WHAT THE TASK REQUIRES.
Pick up the passage on the Treasurer's contract award to AWI at the point where it stops, and keep writing from there.

++++ TEXT PASSAGE

Merin found Autotote's proposal "deficient" as to the required hot backup system because it did not explicitly provide for such a backup. He noted that Autotote's witnesses during the hearing gave different explanations as to the configuration of the hot backup. Merin found that Autotote's proposal was also "deficient" in regard to the required seventy-two hour disaster recovery plan. He stated that even though Autotote had proposed such a plan, that proposal was inadequate because it was lacking in information.
Finally, Merin disagreed with Autotote's argument that the State had a duty to seek information and allow it to amplify its bid; the RFP expressly stated that proposals could not be supplemented, changed or corrected, and that bidders had to comply with all of the requirements. Consequently, he concluded that there was an adequate basis in the record to sustain the award to AWI.
Exceptions to the recommendation were filed with the Treasurer. On November 22, 1994, the Treasurer issued a final decision awarding the contract to AWI, simultaneously denying a request for a stay of his decision. In his written decision, the Treasurer initially reviewed the legal standard by which he would award the contract. Pursuant to N.J.S.A. 52:34-12(f), he determined that a three-part test was required: "(1) Is each bidder responsible? (2) Does each bid conform to the invitation for bids (in this case the RFP)? (3) Which of the conforming bids from responsible bidders is most advantageous to the State, price and other factors considered?"
First, the Treasurer concluded that all three bidders were responsible based on the Attorney General's background checks. Second, the Treasurer discussed conformity of the bids to the RFP. As to GTECH, the Treasurer found, without elaboration, that its proposal was "fully responsive."
As to Autotote, he adopted "the Director's finding, sustained by the hearing officer[,] that Autotote's bid was materially unresponsive." He stated:
The Committee found Autotote's implementation plan to be so sparse and unrevealing that it could not evaluate how Autotote would carry out the big bang conversion.

++++++++
++++ SUPPLIED MATERIAL

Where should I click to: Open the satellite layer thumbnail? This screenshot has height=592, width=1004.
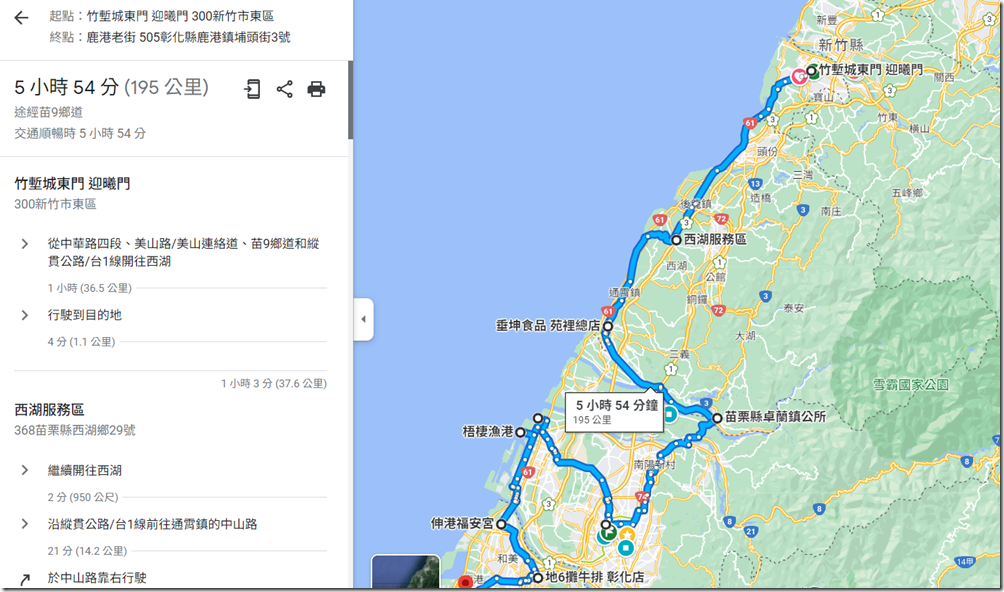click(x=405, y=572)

++++++++
++++ SUPPLIED MATERIAL

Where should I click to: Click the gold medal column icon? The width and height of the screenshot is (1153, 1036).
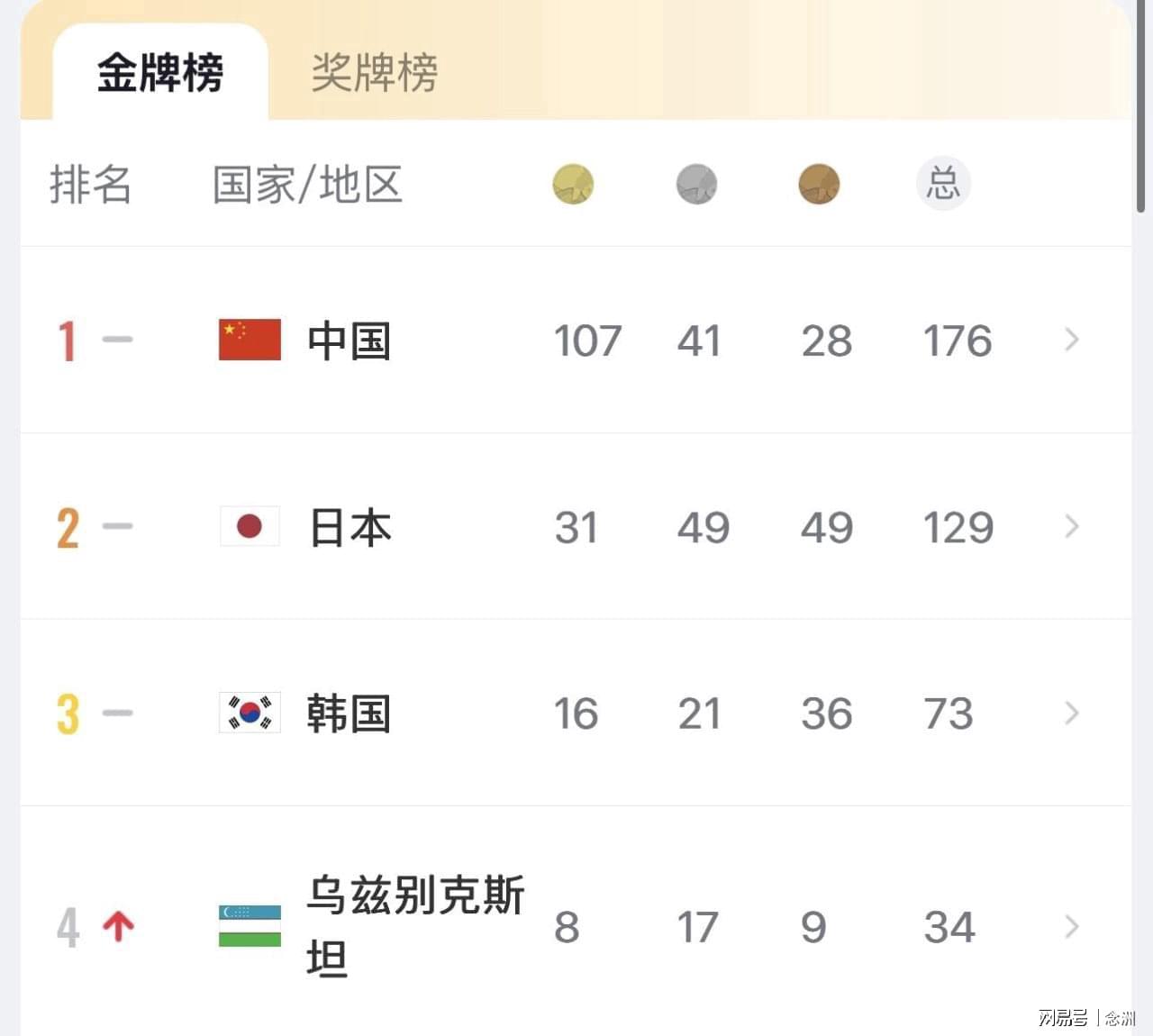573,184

++++++++

TASK ANSWER.
Given this assessment by the Committee, the Director readily concluded that Autotote's bid was materially nonresponsive. The Hearing Officer focused his Discussion on the Committee's two principal criticisms of the disaster-contingency aspect of implementation. First, he seconded the Committee's finding that Autotote proposed no hot backup CPU for the time during implementation when the secondary site (normally itself the backup) would be operating the on-line games. During the protest hearing, he noted, "Autotote's witnesses Lorne Weil, Jerome Paul and John DeVries all provided different explanations as to what configuration the hot backup would be." Second, the Hearing Officer found that the Committee reasonably concluded that Autotote's proposal "did not provide for the presence of a backup facility that would be operational within 72 hours."
The Treasurer rejected Autotote's contention that the committee was under an obligation to clarify Autotote's proposal. He noted that it was the bidder's obligation--not the State's--to present a clear and specific proposal conforming to the RFP requirements.
As to AWI, the Treasurer agreed with the hearing officer that AWI's November 15 letter was a permissible clarification and that the display described therein was included in AWI's base price. He "accepted AWI's commitment to provide the displays referenced in its November 15 letter as part of its base price." Notwithstanding his agreement with the hearing officer that AWI's bid included the fifteen-foot display due to the firm's clarifying letter, the Treasurer ultimately stated: in light of the "myriad of technical and operational requirements in the 200 page RFP . . . even if AWI's proposal were construed to include only the personal display, nothing more than a nonmaterial deviation from the RFP would be involved."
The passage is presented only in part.